In the world of substance use disorder, it’s easy to feel alone and that no one can possibly understand. It’s so important to find bits of support wherever we can. They may not understand what we’re going through, but they can still care.

I was watching one of my favorite shows, “I Shouldn’t Be Alive.” It was about a man who crashed his plane into the African bush. When rescued he felt a hand on his shoulder and heard these words:

"You're in safe hands now." 

You may not have a partner, but we can all find our “safe hands” or our “light”- if we start looking for the small miracles.


I woke up today shrouded in worry & dread. Wishing for so many “things” that I want to happen to me and those I love.
Things that would surely calm my riddled heart of chaos.
While watching the planes go to and from the airport and seeing my little doggie without a care in the world, I realized that although those planes LOOK like they’re in a straight line, it’s only because they are so close to their destination. They are coming in for the landing or just taking off with high hopes and lots of turbo.

Yet, while in the air, they are tossed to and fro and veering off course many times.

What if they gave up midair, saying “to hell with these clouds, I can’t see where I’m going”.

Just like the plane’s journey mine and my kids’ are also riddled with turbulent clouds at times, spilled drinks, vomiting, fear, confusion, blankets.

I realized that most of the “things” that I want are long-acting things.

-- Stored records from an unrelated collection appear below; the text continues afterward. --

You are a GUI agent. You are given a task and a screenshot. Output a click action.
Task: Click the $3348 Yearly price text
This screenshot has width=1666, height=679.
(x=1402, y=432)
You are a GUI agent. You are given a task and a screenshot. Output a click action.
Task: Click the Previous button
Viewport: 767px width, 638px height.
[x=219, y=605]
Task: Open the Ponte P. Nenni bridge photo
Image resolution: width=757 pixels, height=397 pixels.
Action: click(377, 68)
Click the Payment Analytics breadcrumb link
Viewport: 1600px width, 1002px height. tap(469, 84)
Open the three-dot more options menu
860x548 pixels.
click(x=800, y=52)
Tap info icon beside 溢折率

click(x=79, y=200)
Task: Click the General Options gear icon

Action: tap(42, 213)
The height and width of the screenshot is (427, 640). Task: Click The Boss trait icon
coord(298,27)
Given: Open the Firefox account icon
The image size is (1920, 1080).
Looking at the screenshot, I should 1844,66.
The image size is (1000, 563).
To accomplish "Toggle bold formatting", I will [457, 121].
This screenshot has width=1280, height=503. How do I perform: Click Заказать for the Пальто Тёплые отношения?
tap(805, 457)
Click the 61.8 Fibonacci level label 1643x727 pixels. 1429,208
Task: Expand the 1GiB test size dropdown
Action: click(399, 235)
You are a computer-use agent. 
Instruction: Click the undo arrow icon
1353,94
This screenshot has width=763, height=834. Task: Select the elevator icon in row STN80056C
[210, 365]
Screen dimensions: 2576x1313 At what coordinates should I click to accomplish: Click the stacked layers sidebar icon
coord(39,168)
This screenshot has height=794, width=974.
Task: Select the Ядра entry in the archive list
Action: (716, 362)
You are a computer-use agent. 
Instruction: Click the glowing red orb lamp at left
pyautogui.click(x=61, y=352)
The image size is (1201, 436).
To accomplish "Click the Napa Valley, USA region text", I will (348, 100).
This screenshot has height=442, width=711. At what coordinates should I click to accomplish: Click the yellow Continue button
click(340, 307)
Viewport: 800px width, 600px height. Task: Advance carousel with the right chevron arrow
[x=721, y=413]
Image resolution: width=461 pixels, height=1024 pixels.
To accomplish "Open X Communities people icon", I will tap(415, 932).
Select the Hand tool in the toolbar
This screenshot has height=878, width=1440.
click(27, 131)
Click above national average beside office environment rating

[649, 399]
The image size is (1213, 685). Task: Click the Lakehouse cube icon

Most are actually out of my immediate control. Sure I can do all the prep work & hustle in all directions trying this way and that way to pull people and circumstances my way. Wanting immediate results!! But my work must end there.
At some point I have to give it up and just love the journey without regard to the possible outcomes.

Holding space- giving grace.

I can still align myself with the highest vibration possible.

I can still give unconditional love and support.
But ultimately others have their part to play too. I can’t force someone to hire me. I can’t take away my kid’s problems or pain. I can only fly steady.while appreciating the many experiences and blessings I have NOW!

My day turned out to have a lot of turbulence- locked out of my house, phone dead. Wouldn’t charge. Stuck giving plasma for an hour with no book to read or phone to look at lol (that’s torture). Bombed one interview.
But I also rocked another interview! I was pretty much offered a position that I didn’t even apply for 🤞🙏(we’ll see on Friday)
And I was touched by the kindness angel 😇again, who always seems to rescue me.
Life is sooooo full of blessings if we can look past the turbulence.